Relacionamos oscuridad con miedo, o imploramos oscuridad cuando algo nos
avergüenza (y ahora, ya no hablo de niños de seis años). Por el contrario, disfrutamos
de la luz del día, de las luces del día mejor dicho, porque cada hora, cada
momento tiene su encanto, tiene su cielo particular, sus colores según la hora
que marque el reloj. A la luz, disfrutamos leyendo buenos libros, viendo fotos
del pasado o miramos embobados una cara conocida que nos alegra el día más
triste. Todo esto, que es un ínfimo resumen de lo que podemos hacer con la luz
prendida, es cotidiano y como siempre, confundimos cotidiano con trivial.
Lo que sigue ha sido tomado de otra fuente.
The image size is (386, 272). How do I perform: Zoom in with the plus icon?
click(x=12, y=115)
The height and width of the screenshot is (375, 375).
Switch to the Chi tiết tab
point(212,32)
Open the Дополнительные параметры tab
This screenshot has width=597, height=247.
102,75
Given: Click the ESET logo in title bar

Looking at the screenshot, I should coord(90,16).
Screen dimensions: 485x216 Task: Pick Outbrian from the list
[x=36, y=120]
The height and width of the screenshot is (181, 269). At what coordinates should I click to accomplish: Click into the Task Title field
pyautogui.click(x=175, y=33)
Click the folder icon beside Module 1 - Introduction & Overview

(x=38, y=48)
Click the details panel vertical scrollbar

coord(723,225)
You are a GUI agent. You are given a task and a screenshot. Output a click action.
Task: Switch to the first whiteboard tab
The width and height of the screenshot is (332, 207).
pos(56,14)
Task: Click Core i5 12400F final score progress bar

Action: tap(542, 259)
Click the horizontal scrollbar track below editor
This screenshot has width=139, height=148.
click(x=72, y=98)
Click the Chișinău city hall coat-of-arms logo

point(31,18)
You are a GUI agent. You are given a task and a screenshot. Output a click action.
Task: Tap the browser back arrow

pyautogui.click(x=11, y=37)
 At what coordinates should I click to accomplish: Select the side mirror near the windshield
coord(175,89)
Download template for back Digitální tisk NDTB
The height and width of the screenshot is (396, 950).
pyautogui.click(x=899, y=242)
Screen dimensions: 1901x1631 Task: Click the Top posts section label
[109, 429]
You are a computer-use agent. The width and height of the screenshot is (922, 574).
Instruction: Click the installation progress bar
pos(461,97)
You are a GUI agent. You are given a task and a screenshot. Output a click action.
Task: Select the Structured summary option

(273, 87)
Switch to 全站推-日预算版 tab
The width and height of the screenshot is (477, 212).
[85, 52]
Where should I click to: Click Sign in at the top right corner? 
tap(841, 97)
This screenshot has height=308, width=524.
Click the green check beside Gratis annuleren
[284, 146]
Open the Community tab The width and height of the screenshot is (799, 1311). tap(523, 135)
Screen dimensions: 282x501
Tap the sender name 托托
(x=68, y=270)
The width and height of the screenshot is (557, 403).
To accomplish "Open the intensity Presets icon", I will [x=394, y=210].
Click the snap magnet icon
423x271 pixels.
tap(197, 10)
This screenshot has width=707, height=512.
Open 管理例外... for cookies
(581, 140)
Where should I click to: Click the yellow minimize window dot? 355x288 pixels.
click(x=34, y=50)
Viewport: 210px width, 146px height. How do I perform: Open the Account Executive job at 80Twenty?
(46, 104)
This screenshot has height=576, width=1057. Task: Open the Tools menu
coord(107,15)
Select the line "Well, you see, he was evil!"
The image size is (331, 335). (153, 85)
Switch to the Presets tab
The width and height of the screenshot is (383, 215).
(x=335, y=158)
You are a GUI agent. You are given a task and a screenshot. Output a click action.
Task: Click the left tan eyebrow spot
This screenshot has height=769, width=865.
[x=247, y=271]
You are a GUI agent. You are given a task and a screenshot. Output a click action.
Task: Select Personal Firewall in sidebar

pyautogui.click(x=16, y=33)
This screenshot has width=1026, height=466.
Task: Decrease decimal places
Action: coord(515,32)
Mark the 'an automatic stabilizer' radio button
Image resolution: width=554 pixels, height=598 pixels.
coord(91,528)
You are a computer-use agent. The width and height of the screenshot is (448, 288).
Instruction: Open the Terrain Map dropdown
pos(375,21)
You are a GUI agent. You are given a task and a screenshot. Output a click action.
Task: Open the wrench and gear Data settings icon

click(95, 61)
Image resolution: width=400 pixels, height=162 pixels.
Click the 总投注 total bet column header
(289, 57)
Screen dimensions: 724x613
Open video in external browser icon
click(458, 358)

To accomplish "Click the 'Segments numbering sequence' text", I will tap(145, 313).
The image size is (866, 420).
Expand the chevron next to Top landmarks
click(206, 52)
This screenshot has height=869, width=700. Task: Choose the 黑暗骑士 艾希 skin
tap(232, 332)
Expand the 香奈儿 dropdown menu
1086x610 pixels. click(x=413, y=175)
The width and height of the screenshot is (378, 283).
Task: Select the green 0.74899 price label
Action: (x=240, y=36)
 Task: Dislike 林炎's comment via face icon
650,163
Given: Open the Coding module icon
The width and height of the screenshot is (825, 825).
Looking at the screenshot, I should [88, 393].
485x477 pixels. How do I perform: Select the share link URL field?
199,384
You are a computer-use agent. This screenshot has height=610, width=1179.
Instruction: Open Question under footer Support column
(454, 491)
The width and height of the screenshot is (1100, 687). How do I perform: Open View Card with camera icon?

Y sin
querer casi, nos volvemos ingratos con nuestro propio mundo, nuestro entorno o
incluso con uno mismo.
Y el
problema sería, tal vez, no caer en la cuenta de esta ingratitud que contamina
todos los órganos del cuerpo como un cáncer incurable; empezando por el cerebro
y terminando de forma letal, con el corazón. Y el problema sería doble, tal
vez, si no tuviéramos ejemplos o patrones que imitar. Afortunadamente sí los
tenemos. Héroes y heroínas, que nos recuerdan que tenemos que dar gracias por
todo lo que nos rodea y que sucumbir a pequeños o grandes fracasos solo lleva a
fracasar aún más. Nos enseñan a ser fuertes, desde el ejemplo de sus vidas
mismas. Yo tengo mi superheroína particular y no tiene capa y no vuela, pero
con mirarla cinco minutos te regala la fuerza suficiente para querer cambiar
todo lo injusto de este mundo.
A estas
alturas queda claro que hablo de Dámaris, una niña peruana que con sus seis años
ya ha ganado más batallas de las que yo misma, después de veinticinco, no he
visto ni a lo lejos. Batalla a batalla, va ganando su guerra, sin trincheras
para esconderse o descansar. Por eso es mi heroína. Treinta kilogramos de
huesos, músculos (aunque no muchos), piel y ánimos infinitos. En su casa la
acompaña su familia, que vive por y para ella. Sin descanso. En su colegio, el
San José Obrero de Sullana, se rodea de grandes maestros y maestras que con
paciencia y cariño incansables, consiguen que poco a poco sea capaz de
pronunciar palabras, de punzar con fuerza o de andar algunos pasitos sola.
También están sus amigas que la acompañan en el patio a la hora del recreo, que
le ayudan a abrir su bote de jugo y su paquete de chifles. Y que no se separan
de ella ni le sueltan la mano si el juego del día es correr y correr.
Esto es así
porque Dámaris, entre otras dificultades relacionadas con el habla y los
músculos de los brazos y manos, es invidente de nacimiento. Y sin embargo, nada
de esto es una traba para que sea mi ejemplo y mi patrón. Ella es la luz o el
norte que de vez en cuando necesito recordar, para saber agradecer todo lo que
soy y todo lo que tengo. Es la viva imagen de la superación.
Dámaris
intuye que es distinta del resto, lo que aún no sabe es que lo que le hace
sobresalir, es su fuerza incansable.